(Excerpts from a dataset)
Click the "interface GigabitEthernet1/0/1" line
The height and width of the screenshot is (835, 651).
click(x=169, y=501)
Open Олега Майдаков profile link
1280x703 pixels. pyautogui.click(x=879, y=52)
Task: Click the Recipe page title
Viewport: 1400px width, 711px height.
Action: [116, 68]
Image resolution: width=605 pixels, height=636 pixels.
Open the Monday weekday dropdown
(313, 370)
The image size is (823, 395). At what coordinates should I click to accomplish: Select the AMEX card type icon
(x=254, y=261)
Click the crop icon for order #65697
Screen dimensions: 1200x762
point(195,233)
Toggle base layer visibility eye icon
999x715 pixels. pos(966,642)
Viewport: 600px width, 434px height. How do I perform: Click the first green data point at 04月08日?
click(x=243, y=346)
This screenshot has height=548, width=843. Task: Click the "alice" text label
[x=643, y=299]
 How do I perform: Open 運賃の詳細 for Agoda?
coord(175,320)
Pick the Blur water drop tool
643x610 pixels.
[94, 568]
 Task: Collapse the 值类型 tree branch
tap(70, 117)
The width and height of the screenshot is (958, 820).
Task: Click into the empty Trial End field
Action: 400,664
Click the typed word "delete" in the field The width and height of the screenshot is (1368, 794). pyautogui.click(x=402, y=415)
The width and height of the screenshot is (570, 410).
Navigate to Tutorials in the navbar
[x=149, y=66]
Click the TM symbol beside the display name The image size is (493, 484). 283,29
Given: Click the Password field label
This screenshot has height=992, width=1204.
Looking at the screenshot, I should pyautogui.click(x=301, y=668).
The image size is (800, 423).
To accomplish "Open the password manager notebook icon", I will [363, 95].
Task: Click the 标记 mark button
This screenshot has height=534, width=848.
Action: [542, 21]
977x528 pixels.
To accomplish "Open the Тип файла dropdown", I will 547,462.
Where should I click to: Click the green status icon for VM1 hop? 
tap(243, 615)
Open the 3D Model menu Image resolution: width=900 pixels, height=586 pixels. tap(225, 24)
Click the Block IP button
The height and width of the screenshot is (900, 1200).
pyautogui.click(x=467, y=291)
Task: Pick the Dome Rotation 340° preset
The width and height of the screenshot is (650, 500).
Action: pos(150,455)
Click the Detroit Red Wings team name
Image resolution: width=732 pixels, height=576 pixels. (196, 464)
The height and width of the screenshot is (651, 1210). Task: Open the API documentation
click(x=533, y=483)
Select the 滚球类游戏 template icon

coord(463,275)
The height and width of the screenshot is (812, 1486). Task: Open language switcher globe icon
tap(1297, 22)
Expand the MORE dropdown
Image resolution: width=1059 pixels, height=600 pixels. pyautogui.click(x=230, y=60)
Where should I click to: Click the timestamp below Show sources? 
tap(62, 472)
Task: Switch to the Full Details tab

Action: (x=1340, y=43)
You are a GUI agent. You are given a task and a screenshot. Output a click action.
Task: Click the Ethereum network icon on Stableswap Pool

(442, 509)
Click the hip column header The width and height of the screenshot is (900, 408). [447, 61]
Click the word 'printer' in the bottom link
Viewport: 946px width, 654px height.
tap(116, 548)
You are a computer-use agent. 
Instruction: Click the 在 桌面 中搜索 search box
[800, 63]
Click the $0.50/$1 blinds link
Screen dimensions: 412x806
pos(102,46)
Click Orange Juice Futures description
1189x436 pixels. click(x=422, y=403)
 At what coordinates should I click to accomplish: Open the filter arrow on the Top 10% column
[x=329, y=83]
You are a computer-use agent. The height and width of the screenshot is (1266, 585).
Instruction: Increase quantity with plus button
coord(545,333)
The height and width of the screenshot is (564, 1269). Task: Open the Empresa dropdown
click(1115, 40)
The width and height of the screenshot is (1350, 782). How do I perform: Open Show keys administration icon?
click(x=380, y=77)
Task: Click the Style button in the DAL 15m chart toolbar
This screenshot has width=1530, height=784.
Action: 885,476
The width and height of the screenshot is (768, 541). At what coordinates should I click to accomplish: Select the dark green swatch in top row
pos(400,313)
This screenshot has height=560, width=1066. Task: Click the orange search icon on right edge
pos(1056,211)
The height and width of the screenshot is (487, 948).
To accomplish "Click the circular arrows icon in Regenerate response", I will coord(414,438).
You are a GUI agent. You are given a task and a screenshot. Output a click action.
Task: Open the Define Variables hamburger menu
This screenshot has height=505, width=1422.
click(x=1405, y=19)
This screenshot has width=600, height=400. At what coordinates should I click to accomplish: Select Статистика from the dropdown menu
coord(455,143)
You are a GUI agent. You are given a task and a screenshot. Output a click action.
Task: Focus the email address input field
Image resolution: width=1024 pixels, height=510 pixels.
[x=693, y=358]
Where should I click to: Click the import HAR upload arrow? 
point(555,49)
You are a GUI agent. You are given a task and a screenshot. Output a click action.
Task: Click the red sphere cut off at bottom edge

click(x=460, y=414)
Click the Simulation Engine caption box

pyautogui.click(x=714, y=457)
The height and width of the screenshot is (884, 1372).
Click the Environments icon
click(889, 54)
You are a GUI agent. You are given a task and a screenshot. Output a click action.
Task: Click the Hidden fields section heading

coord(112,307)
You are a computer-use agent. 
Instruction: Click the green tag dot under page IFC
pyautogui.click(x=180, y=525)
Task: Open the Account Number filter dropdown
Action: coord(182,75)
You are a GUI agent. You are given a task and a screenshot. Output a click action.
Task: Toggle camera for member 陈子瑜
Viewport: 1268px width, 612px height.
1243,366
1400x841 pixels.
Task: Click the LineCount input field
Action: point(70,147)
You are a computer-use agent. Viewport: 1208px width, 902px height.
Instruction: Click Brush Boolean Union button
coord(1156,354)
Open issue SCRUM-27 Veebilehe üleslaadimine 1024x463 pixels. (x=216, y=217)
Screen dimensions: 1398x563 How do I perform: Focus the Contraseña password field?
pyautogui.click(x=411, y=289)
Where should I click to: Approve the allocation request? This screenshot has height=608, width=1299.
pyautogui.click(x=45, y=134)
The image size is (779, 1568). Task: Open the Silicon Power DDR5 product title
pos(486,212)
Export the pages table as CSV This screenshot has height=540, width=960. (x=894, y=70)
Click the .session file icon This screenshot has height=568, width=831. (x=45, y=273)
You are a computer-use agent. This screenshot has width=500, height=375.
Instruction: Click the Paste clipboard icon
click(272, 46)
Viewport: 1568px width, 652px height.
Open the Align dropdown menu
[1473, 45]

YOUR OBJECTIVE: Within the data above, the span starting at the line containing "Click the TM" and ending at the line containing "The image size is (800, 423)." is to be retyped exactly, with no other lines.

WRITTEN SOLUTION:
Click the TM symbol beside the display name The image size is (493, 484). 283,29
Given: Click the Password field label
This screenshot has height=992, width=1204.
Looking at the screenshot, I should pyautogui.click(x=301, y=668).
The image size is (800, 423).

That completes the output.